O Presidente não apontou a porta da rua ao ministro das Finanças depois de o ter chamado a Belém para esclarecer a polémica da Caixa Geral de Depósitos. Mas, no comunicado divulgado no site da Presidência quase à meia-noite de segunda-feira, Marcelo deixa Mário Centeno numa posição de ministro-porque-tem-de-ser. Se Marcelo fosse uma agência de rating, teria colocado Centeno “sob vigilância” – embora de maneira nenhuma na categoria de “lixo”. O problema é que, se as avaliações das agências de rating (injustas que sejam) têm influência nos mercados, as avaliações presidenciais não são menos importantes no “mercado político”.
O último parágrafo do comunicado do Presidente é particularmente elucidativo de como Marcelo, fosse outro o quadro económico, estava disponível para deixar cair Centeno: “Ouvido o senhor primeiro-ministro, que lhe comunicou manter a sua confiança no senhor professor doutor Mário Centeno”, o Presidente “aceitou tal posição, atendendo ao estrito interesse nacional em termos de estabilidade financeira”. Portanto, para Marcelo, a saída de Centeno só não se coloca por causa da “estabilidade financeira”. Mas ao chamar Centeno, depois de prévio contacto com Costa, a Belém e de ter também conversado com o ex-administrador da CGD António Domingues, o Presidente deu um sinal de apreensão perante a trapalhada do que disse o ministro sobre a isenção das declarações de rendimentos dos gestores.
A coisa foi violenta ao ponto de levar o ministro das Finanças a fazer uma longa conferência de imprensa a explicar-se ao país. Em sequência, o primeiro–ministro fez um comunicado a dizer que reafirmava a confiança política no seu ministro das Finanças “após contacto com Sua Excelência o Presidente da República”.
Em São Bento, o comunicado de Marcelo não foi recebido com alegria, por muito que tanto em Belém como no gabinete de Costa se insista que o namoro entre o Presidente e o primeiro-ministro se mantém e não sofreu nenhum arrufo no dia de São Valentim. Marcelo e Costa voltaram ontem a falar ao telefone – coisa, aliás, que acontece continuamente.

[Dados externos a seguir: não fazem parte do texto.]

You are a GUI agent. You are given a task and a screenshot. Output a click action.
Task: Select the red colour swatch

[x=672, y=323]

Mas António Vitorino, o senador do PS que nunca quis ser secretário-geral do partido , disse ontem na SIC Notícias o óbvio: “É manifesto que o ministro das Finanças está numa posição muito delicada criada pelo Presidente da República.”
Já antes, o secretário nacional do PS Porfírio Silva tinha escrito no Facebook: “Não basta querer ser ‘Presidente de todos os portugueses’ para ser um bom Presidente da República. É preciso saber e respeitar os poderes próprios e os poderes dos demais órgãos de soberania (…) É preciso não ter a tentação de compensar o excessivo ativismo com a técnica de ‘uma no cravo, outra na ferradura’.”

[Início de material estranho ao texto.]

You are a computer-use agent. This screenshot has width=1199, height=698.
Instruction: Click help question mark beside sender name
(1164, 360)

Também Vital Moreira, constitucionalista e antigo deputado do PS no Parlamento Europeu, se insurgiu contra Marcelo: “No meu entendimento, os ministros não carecem da confiança política do Presidente da República nem este os pode demitir por sua iniciativa, sem prejuízo de poder suscitar a questão da permanência de um ministro perante o primeiro-ministro. Por isso, quando um ministro se sente na necessidade de colocar o seu lugar à disposição, fá-lo perante o primeiro-ministro, não perante o Presidente”, escreve Vital Moreira no seu blogue Causa Nossa.
“O Presidente da República não é cotitular da função governativa, pelo que não deve imiscuir-se no exercício desta pelo governo nem parecer como se fosse tutor ou arauto deste, como sucedeu algumas vezes”, diz ainda Vital Moreira.

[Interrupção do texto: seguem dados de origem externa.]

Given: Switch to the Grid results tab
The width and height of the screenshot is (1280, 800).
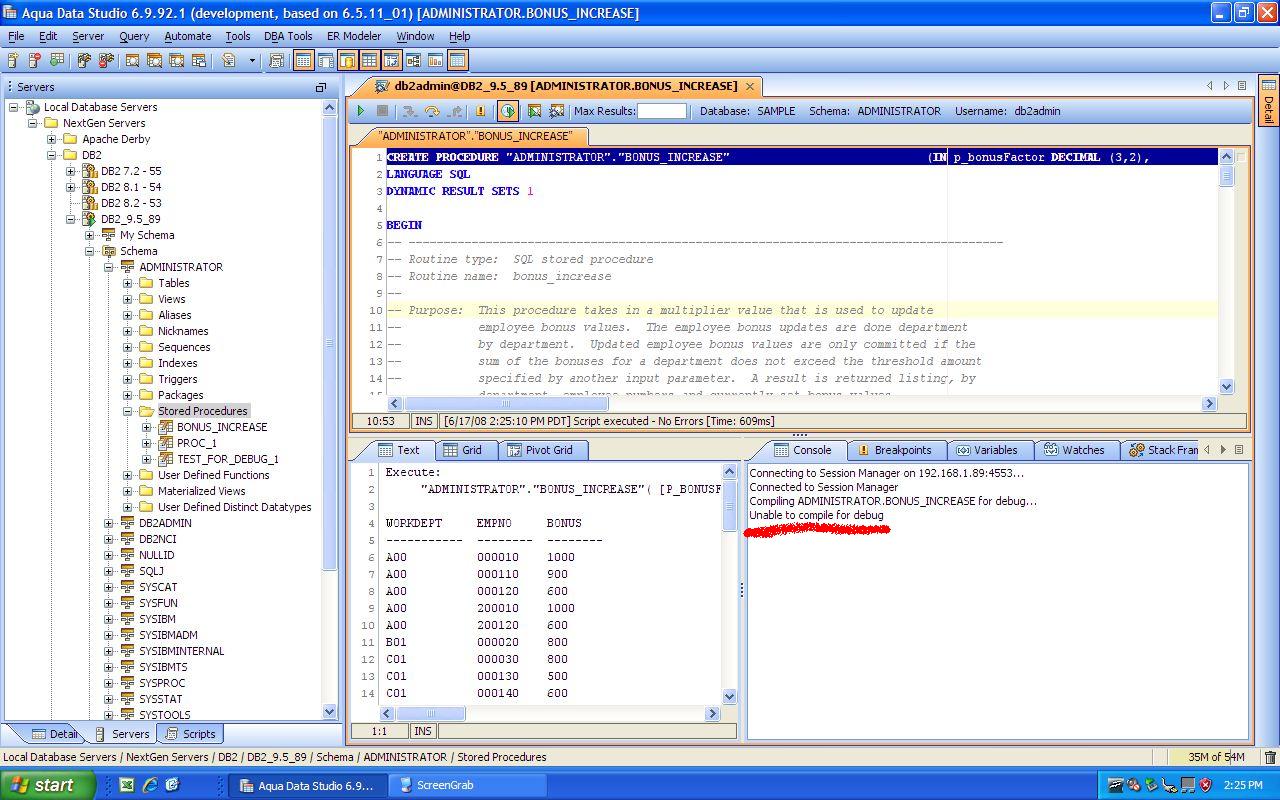Looking at the screenshot, I should coord(468,449).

Também o deputado Ascenso Simões, que foi diretor de campanha de António Costa nas legislativas, criticou duramente o Presidente da República. Na sua página do Facebook, postou o comunicado de Belém com o seguinte título: “Uma vergonhosa nota do Presidente da República.”
As críticas do PS acabam por ter, para Marcelo, uma contrapartida não de todo desagradável: é que, nos últimos dias, o Presidente era o grande alvo do PSD. Neste sentido, algum equilíbrio partidário não deixa de ser vantajoso para a função.